I know obviously we've been executing on production, taking that up, pointed at the high end of the 2019 production guide or prior guide. But at the same time, capital has also been moving higher in the last couple of quarters. How do we get comfortable with that planned ramp down in quarterly spending rate? What are the key drivers of giving you confidence in planning around that at this point?

Speaker 3

No, I'll let Steve give you some specifics. But if you look at our last six quarters, we've been running a pretty flat activity set. And if you look at the actual E and P capital, it's been pretty flat. I mean, you saw a little bit of a rise in the back half this year and that's been towards acreage. But I'll let Steve give a little bit more color.

Speaker 5

Yes. I think that's the story, Michael. I mean, for 4 quarters in a row, leading up to Q3, we've spent less than $750,000,000 per quarter on upstream capital, if you just set aside the midstream stuff in Alpine High. In the Q4 of 2018, we've guided to $800,000,000 but $65,000,000 of that is going to be exploration land acquisition, kind of a one off land acquisition. So really we're under $750,000,000 underlying kind of baseline upstream spending in the Q4 of 2018.

The Q3 is there's a bit of a lumpiness to it. Again, there's about $800,000,000 excluding land acquisitions in the Q3. And that's just a bit of lumpiness why that's over $750,000,000 There's a lot of lumpiness around activity on completions. You remember, we took the completion holiday and we had some backlog there. We upsized quite a number of those exception was the 3rd quarter at $800,000,000 on an underlying baseline upstream spend rate as opposed to the second half.

The other way to look at it is second half of twenty eighteen will spend 1 point in round numbers $1,650,000,000 or $1,000,000,000 We've got a little over $100,000,000 of land acquisitions, lease extensions and acquisitions. So we're just we're a little bit over $1,500,000,000 in the second half of twenty eighteen and running at about $1,500,000,000 on a half year basis going into 20 19. So I just I think that the number in the Q3 was the anomaly and the exception that's not underlying. We're spending at or even possibly slightly below for most of the last four quarters, dollars 750,000,000 a quarter in the upstream. And we're not meaningfully changing activity levels here.

Speaker 7

Okay.

Speaker 11

And I guess on that land acquisition side in the Q4 that $65,000,000 you highlighted, where is that roughly?

Speaker 3

We have not disclosed that as part of our unconventional programs that would be areas that at some point in the future we talk about.

Speaker 5

And some portion of that Michael is lease extension spending and some of that is new lease acquisition.

Speaker 11

Okay. Thanks very much. Thank you.

Speaker 1

There are no further questions at this time. I would now like to turn the conference back over to Mr. John Kirschmann.

Speaker 3

Well, thank you all for joining us today. I would like to leave you with 3 key takeaways from today's call. First, Apache had an excellent quarter both operationally and financially. We significantly exceeded consensus earnings and cash flow estimates. We beat and raised our production guidance for the Q3 in a row and we outlined a strong 2019 view.
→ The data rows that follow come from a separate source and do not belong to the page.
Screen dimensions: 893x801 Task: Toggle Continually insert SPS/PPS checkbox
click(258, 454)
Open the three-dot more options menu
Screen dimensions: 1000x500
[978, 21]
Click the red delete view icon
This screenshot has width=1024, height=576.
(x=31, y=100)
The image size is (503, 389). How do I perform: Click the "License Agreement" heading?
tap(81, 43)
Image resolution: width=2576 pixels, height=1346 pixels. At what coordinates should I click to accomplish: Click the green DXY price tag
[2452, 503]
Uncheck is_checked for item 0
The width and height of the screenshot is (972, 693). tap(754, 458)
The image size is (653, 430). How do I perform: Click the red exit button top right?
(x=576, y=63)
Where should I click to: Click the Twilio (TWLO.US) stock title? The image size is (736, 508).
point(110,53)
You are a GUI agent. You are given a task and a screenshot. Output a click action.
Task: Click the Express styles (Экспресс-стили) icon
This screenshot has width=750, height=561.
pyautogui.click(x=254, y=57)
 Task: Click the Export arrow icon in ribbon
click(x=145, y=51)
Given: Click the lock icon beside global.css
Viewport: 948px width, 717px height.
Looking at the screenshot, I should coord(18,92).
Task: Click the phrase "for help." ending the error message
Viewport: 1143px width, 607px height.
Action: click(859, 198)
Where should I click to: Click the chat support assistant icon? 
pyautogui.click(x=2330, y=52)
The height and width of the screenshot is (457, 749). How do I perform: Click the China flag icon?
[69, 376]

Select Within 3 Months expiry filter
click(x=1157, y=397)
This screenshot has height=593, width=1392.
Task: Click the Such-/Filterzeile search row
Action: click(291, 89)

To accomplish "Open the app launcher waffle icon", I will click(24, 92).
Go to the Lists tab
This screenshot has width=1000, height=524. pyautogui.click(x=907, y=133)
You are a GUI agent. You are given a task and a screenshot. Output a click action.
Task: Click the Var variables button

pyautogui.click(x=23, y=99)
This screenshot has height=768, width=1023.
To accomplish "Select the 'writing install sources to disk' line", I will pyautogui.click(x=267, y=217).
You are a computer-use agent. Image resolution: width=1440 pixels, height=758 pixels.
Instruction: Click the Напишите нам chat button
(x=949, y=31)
2nd, we are planning a year over year reduction in upstream capital in 2019 and upon closing Altus Midstream will fund our Alpine High infrastructure spend. This creates good visibility to free cash flow for which a high priority will be share repurchases. And lastly, we are realizing significant benefits from portfolio and strong leverage to oil prices. In 2019, as we ramp our wet gas volumes at Alpine High in conjunction with cryo installation, we will see a step function change in margins and cash flow from the play. I look forward to sharing our ongoing progress with you in the future.

Speaker 1

This concludes today's conference call. You may now disconnect.